Self Care and Community Care
When I’m able to take care of myself, both physically and mentally, I am better able to care for the people around me. In the face of a pandemic we’ve seen communities uplift each other and put their bodies on the line to protest systemic police violence and the unjust killing of black and brown Americans. In the current moment, many may echo the care I give, but not everyone has the privilege to attend to themselves before attending to their community. Many of us have also had to relearn how to care for ourselves, our family, or communities, under unprecedented circumstances. Self and community care is not just a topic that is provoked by the current moment, rather, it is a daily reminder to look introspectively at what may need care and then to turn your gaze outward and offer care to others. Offer care to friends, family, and to larger communities that need your care to continue their work helping those in need and seeking justice.

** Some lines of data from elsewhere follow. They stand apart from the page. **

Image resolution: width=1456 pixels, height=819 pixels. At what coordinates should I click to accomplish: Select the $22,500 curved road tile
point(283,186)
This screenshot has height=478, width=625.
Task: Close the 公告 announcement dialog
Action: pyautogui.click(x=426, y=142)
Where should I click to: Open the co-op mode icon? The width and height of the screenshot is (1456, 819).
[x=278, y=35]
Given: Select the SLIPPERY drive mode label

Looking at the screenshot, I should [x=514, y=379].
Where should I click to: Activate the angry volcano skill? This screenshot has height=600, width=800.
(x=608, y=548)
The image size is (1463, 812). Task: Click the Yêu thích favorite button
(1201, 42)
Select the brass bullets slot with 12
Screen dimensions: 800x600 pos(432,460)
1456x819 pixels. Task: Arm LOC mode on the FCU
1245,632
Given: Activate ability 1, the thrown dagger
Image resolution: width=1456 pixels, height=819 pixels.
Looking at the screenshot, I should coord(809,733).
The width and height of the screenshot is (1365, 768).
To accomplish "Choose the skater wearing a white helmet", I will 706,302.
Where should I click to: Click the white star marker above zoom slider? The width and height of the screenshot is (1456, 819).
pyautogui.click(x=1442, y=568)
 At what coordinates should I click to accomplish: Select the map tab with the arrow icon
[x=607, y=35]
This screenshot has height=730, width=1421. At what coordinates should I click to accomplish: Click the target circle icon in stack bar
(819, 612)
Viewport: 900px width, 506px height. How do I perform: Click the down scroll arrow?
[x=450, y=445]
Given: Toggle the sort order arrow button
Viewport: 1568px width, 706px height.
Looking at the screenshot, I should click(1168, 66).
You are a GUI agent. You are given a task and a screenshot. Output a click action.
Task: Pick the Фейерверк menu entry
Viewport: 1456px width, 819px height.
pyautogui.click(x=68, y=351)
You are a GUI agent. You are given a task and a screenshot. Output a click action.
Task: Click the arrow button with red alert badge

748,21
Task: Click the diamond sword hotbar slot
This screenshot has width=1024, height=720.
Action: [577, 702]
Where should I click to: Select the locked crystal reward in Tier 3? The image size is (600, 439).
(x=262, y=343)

For me, social media is a paradox. On one hand it is my access to the world, now more than ever. At the same time I’m unnerved by the performativity explicit in it’s design that convinces us to spend our time in endless feeds and buy in to idealized lifestyle trends. At it’s best, social media is a tool for connecting with others, making friends, expressing our identity and having it validated and echoed back by others like us. At its worst, it begets a distorted perception of reality, simplifies complex ideals and discussions, fuels our obsessions, and depreciates our mental health. For each of us, social media is a unique story.